**Soal dan Tugas**:
1. Ambil persis bagian kutipan tentang penyintas Peristiwa 1965 yang dibuka dengan kata-kata "Itulah yang dilakukan" dan ditutup dengan "penyintas dengan keluarganya.".
2. Apakah setiap pernyataan berikut sesuai dengan kutipan tentang penyintas Peristiwa 1965? Jawab ya atau tidak, lalu sertakan kata-kata penentu dari kutipan itu secara persis. (a) I Gusti Agung Ayu Ratih adalah peneliti Institut Sejarah Sosial Indonesia. (b) Menurut Ayu, hambatan terbesar adalah kurangnya dana. (c) Lingkar Tutur Perempuan juga mendorong rekonsiliasi antara penyintas dengan keluarganya.
3. Tuliskan lanjutan kutipan tentang penyintas Peristiwa 1965, dimulai setelah kalimat terakhirnya.

==== Kutipan Dokumen ====

Itulah yang dilakukan oleh I Gusti Agung Ayu Ratih, peneliti Institut Sejarah Sosial Indonesia. Dia mendokumentasikan penuturan penyintas Peristiwa 1965 untuk mengubah pandangan buruk terhadap mereka. Walaupun demikian, hal itu tidaklah mudah. Menurut Ayu, sebagaimana disampaikan dalam acara yang sama (22/05/2021) hambatan terbesar adalah korban takut untuk berbicara.

Itulah yang mendasari langkahnya mendirikan Lingkar Tutur Perempuan. Forum ini didedikasikan sebagai ruang informal untuk perempuan penyintas Peristiwa 1965 bercerita soal pengalamannya dengan nyaman dan aman. Selain itu, forum ini juga mendorong rekonsiliasi antara penyintas dengan keluarganya.

==== Baris yang Ditampilkan ====

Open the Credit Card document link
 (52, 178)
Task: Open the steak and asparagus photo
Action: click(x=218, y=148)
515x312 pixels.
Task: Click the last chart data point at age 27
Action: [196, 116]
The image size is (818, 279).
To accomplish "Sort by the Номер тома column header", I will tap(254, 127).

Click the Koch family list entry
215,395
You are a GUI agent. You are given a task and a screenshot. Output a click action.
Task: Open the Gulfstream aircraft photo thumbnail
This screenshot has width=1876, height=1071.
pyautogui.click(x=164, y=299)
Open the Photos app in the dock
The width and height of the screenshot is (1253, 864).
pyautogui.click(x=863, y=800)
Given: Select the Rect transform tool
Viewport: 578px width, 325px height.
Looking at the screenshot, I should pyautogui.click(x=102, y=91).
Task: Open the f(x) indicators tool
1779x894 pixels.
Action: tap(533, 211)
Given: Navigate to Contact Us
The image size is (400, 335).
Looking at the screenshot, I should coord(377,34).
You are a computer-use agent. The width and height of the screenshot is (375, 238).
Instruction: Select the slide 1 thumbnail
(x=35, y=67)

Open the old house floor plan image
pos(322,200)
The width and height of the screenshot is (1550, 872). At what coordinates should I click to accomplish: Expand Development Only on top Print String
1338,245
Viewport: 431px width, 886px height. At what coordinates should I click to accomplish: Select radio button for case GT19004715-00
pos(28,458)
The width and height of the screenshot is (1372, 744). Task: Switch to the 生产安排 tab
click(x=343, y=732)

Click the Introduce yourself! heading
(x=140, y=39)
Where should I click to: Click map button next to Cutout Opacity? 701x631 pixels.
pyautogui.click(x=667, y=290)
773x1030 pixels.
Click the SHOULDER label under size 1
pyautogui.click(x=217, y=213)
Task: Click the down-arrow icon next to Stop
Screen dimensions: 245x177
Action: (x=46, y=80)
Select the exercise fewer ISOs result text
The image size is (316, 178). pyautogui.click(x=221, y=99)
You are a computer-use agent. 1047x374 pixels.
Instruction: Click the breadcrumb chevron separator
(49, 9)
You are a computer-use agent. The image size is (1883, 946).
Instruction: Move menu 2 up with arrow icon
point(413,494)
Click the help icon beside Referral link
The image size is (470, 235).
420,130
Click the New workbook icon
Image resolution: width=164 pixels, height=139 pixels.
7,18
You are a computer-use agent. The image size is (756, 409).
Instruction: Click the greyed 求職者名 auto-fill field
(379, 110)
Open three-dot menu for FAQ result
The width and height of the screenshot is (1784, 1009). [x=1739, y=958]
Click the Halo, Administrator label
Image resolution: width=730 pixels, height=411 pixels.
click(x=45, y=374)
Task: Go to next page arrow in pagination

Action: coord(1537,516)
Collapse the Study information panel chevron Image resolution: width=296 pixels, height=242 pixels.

====

**Hasil**:
1.
Itulah yang dilakukan oleh I Gusti Agung Ayu Ratih, peneliti Institut Sejarah Sosial Indonesia. Dia mendokumentasikan penuturan penyintas Peristiwa 1965 untuk mengubah pandangan buruk terhadap mereka. Walaupun demikian, hal itu tidaklah mudah. Menurut Ayu, sebagaimana disampaikan dalam acara yang sama (22/05/2021) hambatan terbesar adalah korban takut untuk berbicara.

Itulah yang mendasari langkahnya mendirikan Lingkar Tutur Perempuan. Forum ini didedikasikan sebagai ruang informal untuk perempuan penyintas Peristiwa 1965 bercerita soal pengalamannya dengan nyaman dan aman. Selain itu, forum ini juga mendorong rekonsiliasi antara penyintas dengan keluarganya.

2.
(a) Ya: "I Gusti Agung Ayu Ratih, peneliti Institut Sejarah Sosial Indonesia"
(b) Tidak: "hambatan terbesar adalah korban takut untuk berbicara"
(c) Ya: "forum ini juga mendorong rekonsiliasi antara penyintas dengan keluarganya"

3.
Selain membangun ruang bercerita yang aman dan nyaman bagi penyintas, upaya lainnya yang dapat kamu lakukan adalah penguatan kepada penyintas. Terutama agar penyintas memperoleh hak-haknya agar menjadi pulih.

Well, konkretnya seperti apa, ya? Misalnya, memberikan bantuan pemberdayaan ekonomi kepada penyintas yang mengalami kemiskinan. Atau, membantu penyintas untuk memperoleh akses terhadap layanan kesehatan bebas biaya. Demikian pula halnya menyertakan penyintas sebagai penerima manfaat program jaminan sosial yang disediakan oleh pemerintah.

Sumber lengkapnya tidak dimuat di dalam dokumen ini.